→ Exercise:
Format the stretch of the data below from the line containing "Advance to next" through the line containing "(x=289, y=70)" as a JSON list of strings, one string per line. Leave out any blank lines.

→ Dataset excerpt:

::::::::::

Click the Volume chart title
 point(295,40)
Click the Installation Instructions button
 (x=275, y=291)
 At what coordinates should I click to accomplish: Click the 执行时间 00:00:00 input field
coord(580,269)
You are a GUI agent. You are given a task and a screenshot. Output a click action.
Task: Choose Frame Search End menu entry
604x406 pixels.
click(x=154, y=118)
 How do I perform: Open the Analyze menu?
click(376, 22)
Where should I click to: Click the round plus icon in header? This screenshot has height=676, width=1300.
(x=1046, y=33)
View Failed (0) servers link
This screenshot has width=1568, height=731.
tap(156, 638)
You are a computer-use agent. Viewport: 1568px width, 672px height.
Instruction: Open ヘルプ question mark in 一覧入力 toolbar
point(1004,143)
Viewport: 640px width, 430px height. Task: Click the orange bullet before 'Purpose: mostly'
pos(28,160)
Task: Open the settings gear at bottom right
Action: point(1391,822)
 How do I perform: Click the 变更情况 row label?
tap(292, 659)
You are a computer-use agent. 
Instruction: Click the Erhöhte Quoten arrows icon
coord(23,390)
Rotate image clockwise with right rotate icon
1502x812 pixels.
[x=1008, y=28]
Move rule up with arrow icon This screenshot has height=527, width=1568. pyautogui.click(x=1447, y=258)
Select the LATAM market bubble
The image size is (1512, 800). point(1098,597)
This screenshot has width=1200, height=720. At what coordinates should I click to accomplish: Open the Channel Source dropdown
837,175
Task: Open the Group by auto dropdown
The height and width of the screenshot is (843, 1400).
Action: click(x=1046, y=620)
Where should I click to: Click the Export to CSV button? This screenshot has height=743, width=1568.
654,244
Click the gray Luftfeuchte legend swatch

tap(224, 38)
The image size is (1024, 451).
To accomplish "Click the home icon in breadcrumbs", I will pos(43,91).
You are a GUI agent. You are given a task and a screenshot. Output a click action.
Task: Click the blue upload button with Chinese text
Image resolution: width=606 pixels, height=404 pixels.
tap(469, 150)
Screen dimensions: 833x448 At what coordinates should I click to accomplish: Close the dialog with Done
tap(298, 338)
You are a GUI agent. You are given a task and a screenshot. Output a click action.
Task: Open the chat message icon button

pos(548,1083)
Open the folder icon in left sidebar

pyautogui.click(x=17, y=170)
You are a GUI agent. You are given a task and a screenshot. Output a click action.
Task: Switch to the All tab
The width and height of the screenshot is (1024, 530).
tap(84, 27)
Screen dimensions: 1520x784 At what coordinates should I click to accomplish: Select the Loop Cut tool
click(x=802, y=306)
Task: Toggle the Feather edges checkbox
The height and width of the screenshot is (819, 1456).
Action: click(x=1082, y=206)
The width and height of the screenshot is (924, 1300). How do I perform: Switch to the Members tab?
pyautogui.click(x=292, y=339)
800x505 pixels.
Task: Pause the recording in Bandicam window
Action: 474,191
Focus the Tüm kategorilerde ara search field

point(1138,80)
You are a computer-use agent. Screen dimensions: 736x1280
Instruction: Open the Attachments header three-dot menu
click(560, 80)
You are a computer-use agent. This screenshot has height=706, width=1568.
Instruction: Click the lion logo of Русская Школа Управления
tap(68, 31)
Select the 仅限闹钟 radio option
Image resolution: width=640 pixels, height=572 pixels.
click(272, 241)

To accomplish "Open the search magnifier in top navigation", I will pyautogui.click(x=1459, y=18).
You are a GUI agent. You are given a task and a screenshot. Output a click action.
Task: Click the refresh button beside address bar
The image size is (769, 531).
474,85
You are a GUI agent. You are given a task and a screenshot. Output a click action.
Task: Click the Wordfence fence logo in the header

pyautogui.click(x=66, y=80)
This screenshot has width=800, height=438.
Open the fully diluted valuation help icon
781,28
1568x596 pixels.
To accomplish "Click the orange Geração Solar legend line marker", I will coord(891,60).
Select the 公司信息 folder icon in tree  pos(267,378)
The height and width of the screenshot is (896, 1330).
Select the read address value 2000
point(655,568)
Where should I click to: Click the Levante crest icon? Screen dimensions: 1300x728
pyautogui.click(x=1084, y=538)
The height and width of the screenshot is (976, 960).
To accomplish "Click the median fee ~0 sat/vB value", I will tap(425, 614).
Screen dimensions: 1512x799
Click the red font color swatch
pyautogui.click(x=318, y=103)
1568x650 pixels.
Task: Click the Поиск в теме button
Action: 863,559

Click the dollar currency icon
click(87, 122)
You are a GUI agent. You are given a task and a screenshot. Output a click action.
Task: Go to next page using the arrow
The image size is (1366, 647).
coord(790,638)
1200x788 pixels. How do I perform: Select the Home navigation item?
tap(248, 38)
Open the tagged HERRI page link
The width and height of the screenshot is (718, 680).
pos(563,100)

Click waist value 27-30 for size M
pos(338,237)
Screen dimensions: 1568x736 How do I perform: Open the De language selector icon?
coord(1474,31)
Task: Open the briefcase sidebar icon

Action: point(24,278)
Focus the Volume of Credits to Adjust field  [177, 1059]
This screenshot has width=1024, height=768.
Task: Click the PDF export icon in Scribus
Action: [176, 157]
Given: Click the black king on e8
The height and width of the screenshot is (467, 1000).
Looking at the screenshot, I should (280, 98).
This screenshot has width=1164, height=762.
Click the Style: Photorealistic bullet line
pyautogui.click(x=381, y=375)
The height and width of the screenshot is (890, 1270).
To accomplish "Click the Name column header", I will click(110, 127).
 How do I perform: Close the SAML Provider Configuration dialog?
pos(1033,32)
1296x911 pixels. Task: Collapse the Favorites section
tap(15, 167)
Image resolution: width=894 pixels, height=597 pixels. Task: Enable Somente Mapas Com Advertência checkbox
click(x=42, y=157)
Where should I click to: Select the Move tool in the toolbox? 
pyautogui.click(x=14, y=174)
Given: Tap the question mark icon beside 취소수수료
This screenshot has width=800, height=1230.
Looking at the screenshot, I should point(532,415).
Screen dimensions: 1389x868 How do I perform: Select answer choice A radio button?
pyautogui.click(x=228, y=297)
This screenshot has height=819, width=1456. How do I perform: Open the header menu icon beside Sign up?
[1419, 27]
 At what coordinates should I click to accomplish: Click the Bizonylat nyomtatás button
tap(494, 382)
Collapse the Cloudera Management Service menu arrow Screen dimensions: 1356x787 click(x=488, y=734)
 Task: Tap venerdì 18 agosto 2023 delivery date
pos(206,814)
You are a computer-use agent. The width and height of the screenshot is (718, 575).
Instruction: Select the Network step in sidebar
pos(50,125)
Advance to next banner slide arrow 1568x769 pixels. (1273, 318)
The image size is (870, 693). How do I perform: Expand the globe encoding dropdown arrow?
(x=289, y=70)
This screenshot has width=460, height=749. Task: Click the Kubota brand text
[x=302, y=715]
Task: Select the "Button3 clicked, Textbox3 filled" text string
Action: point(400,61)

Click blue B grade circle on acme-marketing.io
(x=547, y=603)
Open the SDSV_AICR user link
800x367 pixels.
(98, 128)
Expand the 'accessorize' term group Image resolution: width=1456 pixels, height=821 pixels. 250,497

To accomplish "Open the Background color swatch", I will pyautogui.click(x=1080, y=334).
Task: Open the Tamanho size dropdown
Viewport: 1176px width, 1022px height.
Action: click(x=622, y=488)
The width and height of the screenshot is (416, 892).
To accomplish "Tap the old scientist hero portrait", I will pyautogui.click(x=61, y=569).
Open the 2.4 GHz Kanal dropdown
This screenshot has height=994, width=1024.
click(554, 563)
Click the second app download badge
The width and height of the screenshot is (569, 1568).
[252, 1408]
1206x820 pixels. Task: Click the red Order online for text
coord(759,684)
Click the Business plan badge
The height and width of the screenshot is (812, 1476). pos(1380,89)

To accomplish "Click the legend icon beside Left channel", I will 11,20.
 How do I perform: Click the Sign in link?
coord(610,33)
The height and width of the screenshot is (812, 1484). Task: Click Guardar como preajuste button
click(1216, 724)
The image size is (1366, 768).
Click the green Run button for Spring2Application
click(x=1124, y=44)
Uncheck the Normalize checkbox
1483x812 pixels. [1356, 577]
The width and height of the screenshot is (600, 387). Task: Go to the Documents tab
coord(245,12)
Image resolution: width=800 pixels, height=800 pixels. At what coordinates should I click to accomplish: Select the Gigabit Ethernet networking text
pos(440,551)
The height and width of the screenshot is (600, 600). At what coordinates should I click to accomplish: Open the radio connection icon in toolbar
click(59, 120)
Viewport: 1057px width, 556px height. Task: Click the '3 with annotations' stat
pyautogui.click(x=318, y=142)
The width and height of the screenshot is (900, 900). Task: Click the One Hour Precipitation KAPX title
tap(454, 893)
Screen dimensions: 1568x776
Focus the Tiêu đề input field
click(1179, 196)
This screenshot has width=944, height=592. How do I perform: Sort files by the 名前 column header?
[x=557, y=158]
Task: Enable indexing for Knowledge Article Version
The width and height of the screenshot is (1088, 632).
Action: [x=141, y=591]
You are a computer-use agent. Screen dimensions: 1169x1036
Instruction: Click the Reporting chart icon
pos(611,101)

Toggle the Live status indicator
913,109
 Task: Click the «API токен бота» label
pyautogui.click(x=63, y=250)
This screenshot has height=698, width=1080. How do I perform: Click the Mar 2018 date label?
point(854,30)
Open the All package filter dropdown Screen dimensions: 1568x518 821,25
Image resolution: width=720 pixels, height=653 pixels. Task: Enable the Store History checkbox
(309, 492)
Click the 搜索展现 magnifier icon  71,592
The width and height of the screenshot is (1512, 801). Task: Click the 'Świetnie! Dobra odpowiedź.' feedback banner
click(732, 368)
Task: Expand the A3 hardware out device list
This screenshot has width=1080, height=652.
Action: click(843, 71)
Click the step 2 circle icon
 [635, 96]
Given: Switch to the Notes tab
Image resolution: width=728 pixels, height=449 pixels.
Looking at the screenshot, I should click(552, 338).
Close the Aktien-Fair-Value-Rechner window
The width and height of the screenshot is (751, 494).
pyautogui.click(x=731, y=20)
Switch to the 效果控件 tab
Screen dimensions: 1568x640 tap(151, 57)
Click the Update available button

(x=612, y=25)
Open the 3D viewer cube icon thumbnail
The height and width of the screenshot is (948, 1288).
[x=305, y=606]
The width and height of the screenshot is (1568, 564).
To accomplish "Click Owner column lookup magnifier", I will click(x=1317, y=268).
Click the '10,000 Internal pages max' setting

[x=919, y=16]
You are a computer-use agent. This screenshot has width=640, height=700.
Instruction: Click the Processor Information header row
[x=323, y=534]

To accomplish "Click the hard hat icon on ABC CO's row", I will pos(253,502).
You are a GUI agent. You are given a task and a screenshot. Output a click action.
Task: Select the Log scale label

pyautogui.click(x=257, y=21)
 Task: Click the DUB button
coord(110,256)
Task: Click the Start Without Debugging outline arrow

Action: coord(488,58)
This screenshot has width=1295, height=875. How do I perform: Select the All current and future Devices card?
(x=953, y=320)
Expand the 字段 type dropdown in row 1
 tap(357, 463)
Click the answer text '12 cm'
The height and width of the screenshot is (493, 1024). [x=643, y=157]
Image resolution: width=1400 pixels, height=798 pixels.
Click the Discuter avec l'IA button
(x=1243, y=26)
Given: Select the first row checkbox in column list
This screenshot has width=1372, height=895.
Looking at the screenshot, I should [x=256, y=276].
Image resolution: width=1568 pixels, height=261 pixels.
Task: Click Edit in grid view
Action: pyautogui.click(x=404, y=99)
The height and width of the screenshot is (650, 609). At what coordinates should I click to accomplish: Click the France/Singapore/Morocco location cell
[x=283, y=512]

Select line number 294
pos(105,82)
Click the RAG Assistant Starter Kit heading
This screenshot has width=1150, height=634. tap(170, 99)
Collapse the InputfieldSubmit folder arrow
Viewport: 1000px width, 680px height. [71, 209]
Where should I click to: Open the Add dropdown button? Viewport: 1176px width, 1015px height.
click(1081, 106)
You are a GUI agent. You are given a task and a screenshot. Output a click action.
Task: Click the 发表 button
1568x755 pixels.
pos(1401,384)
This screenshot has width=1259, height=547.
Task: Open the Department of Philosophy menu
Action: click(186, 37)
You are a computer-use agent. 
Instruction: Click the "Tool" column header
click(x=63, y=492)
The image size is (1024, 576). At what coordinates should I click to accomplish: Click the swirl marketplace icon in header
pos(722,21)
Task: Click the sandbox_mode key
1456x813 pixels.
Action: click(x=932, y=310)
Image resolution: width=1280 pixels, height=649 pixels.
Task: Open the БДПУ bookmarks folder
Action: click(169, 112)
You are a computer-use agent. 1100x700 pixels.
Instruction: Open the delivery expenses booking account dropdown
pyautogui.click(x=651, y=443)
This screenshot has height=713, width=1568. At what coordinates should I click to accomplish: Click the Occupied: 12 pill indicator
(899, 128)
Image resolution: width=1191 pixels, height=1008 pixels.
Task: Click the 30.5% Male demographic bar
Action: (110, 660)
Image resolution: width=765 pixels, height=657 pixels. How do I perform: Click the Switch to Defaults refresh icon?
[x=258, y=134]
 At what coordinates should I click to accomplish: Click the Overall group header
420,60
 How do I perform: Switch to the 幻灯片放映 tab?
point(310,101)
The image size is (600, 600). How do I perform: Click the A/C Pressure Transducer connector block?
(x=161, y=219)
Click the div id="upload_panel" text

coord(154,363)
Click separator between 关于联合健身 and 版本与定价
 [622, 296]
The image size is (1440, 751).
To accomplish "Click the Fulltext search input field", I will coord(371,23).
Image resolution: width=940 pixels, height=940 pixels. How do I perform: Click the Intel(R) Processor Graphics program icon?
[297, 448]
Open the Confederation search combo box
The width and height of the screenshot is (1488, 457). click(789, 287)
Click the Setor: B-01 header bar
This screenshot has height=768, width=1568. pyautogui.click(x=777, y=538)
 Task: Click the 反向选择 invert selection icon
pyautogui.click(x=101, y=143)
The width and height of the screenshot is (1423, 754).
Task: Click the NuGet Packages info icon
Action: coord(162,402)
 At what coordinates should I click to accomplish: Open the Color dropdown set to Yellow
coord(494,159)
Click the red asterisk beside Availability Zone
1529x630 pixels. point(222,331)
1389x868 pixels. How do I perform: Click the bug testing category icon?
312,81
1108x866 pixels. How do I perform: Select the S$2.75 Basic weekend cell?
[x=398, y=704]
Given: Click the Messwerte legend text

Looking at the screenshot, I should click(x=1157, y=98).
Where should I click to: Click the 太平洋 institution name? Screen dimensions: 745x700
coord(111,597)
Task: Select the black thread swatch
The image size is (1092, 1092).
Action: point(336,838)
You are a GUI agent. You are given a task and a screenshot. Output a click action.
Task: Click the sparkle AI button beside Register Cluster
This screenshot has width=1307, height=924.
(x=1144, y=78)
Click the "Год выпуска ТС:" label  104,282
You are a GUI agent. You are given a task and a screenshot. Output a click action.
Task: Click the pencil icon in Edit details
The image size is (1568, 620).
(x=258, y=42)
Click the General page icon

::::::::::

→ Solution to this problem:
[
  "Advance to next banner slide arrow 1568x769 pixels. (1273, 318)",
  "The image size is (870, 693). How do I perform: Expand the globe encoding dropdown arrow?",
  "(x=289, y=70)"
]